[WHAT IS ASKED]:
1 > Answer these questions about the forum thread on German shepherd colors:
(a) Which two coat colors did Pytheis's mom find too scary looking?
(b) For how many years has wolfy dog trained pet dogs?
(c) What color did CactusWren's wife say the dog had to be?
2 > Decide whether each statement agrees with the forum thread on German shepherd colors. Answer yes or no and quote the words that decide it.
(a) wolfy dog has been bitten once while training pet dogs.
(b) Nigel reports that coaties are often viewed as dogs that need to be hugged.
(c) Pytheis finds all-black GSDs more intimidating than black/tan ones.

━━ PAGE EXCERPT ━━

# Most Intimidating GSD Color



## Pytheis (Sep 23, 2016)

I was looking at pictures of GSDs with my mom in preparation for my puppy coming home sometime this summer, and every time I showed her a picture of an all-black GSD or dark sable GSD, she said she didn't like them because they were too scary looking. I personally don't find them more intimidating than a black/tan or bi-color, but apparently she does.

It got me thinking... What color do you think is most intimidating on a GSD? Have you noticed that one of your German shepherds of one color gets/got more discrimination than your other German shepherd of another color?


----------



## wolfy dog (Aug 1, 2012)

The only GSDs that are not intimidating to me are the ones I know personally, no matter their coat's color. I find an unfamilair alert GSD, no matter the coat's color, hard to read. And before I know more about them or their owner, I avoid close contact.
Many find me too cautious about approaching unfamiliar dogs but in my 30 + years of having trained pet dogs, I have never been bitten.


----------



## Nigel (Jul 10, 2012)

I don't know about color, but our coaties often seem to be viewed as "big fuzzy wuzzy's" and need to hugged.


----------



## CactusWren (Nov 4, 2018)

I think the sables are really rough and dangerous looking (and cool), but my wife said it had to be a black GSD. Jupiter is very scary!



https://drive.google.com/file/d/1S9S_cpulGzHIsQL-mT8y7GQ3UXuPKQ7C/view?usp=sharing


----------



## Chip Blasiole (May 3, 2013)

━━━
━━ RECORD LIST ━━

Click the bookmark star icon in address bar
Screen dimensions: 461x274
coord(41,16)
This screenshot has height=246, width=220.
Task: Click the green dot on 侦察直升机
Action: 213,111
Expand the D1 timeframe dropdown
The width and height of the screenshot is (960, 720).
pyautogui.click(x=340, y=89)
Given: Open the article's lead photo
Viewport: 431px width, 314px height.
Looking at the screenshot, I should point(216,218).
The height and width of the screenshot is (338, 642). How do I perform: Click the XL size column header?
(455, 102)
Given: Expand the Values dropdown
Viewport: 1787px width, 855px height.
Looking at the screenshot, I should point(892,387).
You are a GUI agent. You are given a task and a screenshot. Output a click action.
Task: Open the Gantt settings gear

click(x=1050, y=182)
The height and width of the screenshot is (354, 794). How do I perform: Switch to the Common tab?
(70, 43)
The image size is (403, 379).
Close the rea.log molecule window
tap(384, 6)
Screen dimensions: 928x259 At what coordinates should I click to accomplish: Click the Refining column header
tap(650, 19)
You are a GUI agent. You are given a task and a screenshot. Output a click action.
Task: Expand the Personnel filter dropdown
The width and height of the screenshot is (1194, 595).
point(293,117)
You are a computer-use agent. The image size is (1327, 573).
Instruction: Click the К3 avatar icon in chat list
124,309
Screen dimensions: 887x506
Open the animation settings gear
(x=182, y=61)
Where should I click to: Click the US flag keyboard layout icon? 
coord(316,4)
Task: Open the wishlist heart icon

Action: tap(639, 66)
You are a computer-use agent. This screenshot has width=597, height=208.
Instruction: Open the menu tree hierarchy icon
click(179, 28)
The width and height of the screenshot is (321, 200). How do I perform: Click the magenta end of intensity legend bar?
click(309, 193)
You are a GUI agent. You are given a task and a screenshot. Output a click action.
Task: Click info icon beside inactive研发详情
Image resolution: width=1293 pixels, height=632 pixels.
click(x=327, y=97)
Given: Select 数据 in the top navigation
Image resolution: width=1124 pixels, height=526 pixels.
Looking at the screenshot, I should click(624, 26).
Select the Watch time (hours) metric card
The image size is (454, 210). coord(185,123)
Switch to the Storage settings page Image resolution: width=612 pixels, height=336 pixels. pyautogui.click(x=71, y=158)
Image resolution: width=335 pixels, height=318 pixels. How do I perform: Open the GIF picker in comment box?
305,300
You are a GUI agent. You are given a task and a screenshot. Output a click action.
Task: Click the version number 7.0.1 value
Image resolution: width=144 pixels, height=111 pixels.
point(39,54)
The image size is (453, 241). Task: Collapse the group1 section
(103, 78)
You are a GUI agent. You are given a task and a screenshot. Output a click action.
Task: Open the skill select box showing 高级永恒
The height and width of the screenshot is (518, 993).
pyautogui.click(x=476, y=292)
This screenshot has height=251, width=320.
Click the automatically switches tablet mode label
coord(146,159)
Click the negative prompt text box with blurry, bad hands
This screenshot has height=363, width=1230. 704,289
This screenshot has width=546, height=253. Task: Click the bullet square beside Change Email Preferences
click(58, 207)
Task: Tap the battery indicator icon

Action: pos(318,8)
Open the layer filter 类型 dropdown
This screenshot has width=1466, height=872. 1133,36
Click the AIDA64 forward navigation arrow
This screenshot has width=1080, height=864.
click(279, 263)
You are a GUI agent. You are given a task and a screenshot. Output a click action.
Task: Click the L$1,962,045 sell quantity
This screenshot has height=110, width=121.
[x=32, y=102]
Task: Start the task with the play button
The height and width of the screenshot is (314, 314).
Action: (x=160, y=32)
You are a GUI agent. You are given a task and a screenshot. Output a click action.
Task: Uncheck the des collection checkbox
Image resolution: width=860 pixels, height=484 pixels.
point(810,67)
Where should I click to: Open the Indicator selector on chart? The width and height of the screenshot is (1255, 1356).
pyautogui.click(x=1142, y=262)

━━━

[TASK-BY-TASK RESULTS]:
1 >
(a) All-black and dark sable.
(b) 30+ years.
(c) Black.

2 >
(a) No: "I have never been bitten."
(b) Yes: "our coaties often seem to be viewed as "big fuzzy wuzzy's" and need to hugged."
(c) No: "I personally don't find them more intimidating than a black/tan or bi-color"